Raj Rajaratnam, the founder of Galleon Group hedge fund, has been found guilty of 14 securities fraud and conspiracy charges by a federal court in New York City, marking a watershed victory for the US government’s newly aggressive prosecution of insider trading.
Rajaratnam will remain free on bail under house arrest with electronic surveillance until his sentencing on July 29, US District Judge Richard Holwell ruled after the jury delivered its verdict on Wednesday. He faces around two decades in prison.

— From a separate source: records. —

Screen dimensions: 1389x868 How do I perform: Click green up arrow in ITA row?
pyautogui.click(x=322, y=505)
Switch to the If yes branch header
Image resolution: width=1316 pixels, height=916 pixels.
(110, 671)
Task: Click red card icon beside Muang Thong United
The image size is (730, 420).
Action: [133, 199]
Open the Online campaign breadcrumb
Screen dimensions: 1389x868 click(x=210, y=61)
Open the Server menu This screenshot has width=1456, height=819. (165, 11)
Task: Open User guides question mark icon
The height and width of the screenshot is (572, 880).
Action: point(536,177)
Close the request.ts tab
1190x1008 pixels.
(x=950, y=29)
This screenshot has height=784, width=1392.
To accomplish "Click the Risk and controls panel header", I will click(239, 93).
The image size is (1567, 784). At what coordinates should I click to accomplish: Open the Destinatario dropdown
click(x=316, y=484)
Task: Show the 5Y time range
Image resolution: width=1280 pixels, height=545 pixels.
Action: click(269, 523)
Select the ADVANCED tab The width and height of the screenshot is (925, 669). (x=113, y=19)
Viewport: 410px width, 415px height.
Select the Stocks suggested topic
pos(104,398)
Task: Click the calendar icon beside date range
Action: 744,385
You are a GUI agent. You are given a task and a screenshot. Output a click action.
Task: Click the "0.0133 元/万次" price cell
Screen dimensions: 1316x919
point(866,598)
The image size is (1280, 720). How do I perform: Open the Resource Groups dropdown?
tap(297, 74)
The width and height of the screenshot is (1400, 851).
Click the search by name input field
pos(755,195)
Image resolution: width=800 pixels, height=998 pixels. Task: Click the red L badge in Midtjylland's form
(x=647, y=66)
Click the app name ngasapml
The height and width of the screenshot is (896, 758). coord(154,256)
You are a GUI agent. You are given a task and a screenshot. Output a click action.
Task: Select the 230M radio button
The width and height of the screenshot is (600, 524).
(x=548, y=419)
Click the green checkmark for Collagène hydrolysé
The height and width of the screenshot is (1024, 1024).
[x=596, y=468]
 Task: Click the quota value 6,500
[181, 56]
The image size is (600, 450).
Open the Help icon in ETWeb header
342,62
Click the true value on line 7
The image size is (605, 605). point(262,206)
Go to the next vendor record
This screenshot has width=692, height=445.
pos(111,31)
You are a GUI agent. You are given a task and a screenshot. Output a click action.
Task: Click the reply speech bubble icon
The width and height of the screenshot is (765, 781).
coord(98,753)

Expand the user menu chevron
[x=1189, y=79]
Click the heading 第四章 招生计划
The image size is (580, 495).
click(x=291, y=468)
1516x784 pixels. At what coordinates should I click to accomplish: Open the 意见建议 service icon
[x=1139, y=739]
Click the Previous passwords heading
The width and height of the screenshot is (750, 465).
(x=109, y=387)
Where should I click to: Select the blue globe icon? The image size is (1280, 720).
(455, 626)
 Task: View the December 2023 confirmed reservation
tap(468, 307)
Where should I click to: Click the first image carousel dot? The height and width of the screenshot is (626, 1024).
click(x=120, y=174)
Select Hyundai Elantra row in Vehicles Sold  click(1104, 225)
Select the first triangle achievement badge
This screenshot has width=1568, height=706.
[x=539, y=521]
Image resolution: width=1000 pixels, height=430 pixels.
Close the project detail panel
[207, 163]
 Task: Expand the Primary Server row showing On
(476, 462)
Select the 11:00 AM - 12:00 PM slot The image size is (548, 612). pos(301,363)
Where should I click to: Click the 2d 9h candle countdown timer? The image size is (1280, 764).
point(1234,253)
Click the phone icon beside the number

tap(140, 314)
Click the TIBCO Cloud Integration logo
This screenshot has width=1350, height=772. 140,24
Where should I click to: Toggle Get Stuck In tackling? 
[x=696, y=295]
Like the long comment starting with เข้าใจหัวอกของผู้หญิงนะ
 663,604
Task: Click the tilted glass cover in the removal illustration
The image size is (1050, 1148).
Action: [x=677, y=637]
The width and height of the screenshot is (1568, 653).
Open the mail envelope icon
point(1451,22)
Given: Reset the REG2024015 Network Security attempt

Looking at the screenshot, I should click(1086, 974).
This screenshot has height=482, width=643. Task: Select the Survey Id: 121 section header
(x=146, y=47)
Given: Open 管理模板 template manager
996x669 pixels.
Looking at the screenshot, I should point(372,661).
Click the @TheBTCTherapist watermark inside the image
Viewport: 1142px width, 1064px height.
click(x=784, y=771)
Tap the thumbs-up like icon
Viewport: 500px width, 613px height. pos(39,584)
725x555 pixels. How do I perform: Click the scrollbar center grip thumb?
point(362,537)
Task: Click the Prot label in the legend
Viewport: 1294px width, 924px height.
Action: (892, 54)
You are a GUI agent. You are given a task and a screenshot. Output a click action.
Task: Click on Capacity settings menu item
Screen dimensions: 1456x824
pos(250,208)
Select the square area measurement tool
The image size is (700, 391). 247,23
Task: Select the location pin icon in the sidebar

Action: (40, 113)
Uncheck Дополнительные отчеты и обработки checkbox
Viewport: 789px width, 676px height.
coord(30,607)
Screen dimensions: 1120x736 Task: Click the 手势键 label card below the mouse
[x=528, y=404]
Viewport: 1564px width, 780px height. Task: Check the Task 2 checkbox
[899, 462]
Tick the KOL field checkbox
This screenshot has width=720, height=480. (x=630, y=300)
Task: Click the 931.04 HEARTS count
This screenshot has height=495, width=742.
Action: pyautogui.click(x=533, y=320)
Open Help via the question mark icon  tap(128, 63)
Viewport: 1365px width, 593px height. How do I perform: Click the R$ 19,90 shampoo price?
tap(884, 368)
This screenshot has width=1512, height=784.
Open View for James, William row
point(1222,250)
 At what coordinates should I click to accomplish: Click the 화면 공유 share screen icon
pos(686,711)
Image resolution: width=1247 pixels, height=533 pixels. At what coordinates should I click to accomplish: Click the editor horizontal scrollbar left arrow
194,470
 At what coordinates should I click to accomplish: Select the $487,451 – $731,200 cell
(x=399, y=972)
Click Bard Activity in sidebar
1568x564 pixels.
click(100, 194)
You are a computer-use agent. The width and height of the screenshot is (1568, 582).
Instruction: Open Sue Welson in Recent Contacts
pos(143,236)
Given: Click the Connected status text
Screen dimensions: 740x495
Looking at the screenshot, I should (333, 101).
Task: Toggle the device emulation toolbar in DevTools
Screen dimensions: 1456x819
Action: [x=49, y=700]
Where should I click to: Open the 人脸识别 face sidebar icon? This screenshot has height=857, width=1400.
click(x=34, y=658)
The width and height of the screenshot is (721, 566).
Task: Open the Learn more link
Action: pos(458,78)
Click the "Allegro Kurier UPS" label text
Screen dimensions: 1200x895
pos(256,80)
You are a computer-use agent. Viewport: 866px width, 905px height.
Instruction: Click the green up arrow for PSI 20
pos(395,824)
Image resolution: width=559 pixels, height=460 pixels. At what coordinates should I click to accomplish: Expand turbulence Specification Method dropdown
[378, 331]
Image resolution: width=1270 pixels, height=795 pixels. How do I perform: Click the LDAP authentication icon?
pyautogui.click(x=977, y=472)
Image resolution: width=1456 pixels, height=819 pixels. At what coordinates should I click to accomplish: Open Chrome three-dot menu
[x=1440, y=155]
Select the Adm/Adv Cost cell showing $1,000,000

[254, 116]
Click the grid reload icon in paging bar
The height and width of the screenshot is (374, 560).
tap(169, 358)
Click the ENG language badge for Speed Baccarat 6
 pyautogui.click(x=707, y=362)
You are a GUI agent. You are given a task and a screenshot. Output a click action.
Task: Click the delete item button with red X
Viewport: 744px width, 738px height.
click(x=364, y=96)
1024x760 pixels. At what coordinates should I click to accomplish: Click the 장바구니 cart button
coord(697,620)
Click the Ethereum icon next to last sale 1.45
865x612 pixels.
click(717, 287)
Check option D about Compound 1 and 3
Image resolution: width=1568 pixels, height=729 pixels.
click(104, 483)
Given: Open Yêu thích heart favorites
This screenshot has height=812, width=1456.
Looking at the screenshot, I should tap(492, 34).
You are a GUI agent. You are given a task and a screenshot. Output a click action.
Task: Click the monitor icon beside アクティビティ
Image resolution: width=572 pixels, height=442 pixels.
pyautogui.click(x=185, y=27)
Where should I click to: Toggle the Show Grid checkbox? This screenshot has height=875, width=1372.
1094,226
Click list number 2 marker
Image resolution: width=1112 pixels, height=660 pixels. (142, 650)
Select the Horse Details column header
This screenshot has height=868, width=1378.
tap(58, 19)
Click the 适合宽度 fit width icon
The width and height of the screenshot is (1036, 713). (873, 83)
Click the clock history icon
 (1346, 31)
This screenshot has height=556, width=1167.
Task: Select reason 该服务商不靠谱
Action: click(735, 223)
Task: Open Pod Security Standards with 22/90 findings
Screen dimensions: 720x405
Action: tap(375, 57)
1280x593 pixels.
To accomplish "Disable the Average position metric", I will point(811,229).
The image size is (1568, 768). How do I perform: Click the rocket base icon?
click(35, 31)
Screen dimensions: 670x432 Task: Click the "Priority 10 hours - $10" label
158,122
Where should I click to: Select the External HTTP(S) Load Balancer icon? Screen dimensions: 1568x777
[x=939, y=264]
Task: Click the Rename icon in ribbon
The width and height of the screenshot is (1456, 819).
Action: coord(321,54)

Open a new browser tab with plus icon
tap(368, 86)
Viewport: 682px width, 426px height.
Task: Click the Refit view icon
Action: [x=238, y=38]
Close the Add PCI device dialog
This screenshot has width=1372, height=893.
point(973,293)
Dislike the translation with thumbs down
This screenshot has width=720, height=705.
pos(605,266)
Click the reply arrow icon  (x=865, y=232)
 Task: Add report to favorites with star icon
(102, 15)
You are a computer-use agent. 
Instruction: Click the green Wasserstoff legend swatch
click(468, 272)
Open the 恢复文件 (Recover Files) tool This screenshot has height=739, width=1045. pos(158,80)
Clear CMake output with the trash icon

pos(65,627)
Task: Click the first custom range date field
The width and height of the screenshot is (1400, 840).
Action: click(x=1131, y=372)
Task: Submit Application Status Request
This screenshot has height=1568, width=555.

The Sri Lankan-born Rajaratnam, the central figure in what the government has described as the biggest ever probe of hedge fund insider trading, sat expressionless between his lawyers while a court official read the verdict.
His chief lawyer, John Dowd, said that he would appeal the prosecution’s use of secretly-recorded phone calls. After a four-day mini-trial called a Franks hearing last October, the judge denied defence efforts to suppress the phone tap evidence.
Prosecutors made effective use of FBI wiretaps that recorded Rajaratnam talking to those the government alleged had given him illegal tips.
One of those alleged tipsters, Rajat Gupta, was a former board member at the powerful bank Goldman Sachs. Gupta alerted Rajaratnam to an impending $5 billion investment in Goldman Sachs at the height of the global financial crisis in September 2008, prosecutors said.
Rajaratnam’s trial began on March 8, five months after his arrest at his Manhattan apartment, and the jury deliberated 12 days before delivering its verdict. Rajaratnam did not testify in his own defence.
Under the law, Rajaratnam could face up to 25 years in prison, but prosecutors said they would seek 19 and a half.
US Attorney Preet Bharara, the chief federal prosecutor for Manhattan, noted in a statement that Rajaratnam is one of 35 people to be convicted of insider trading.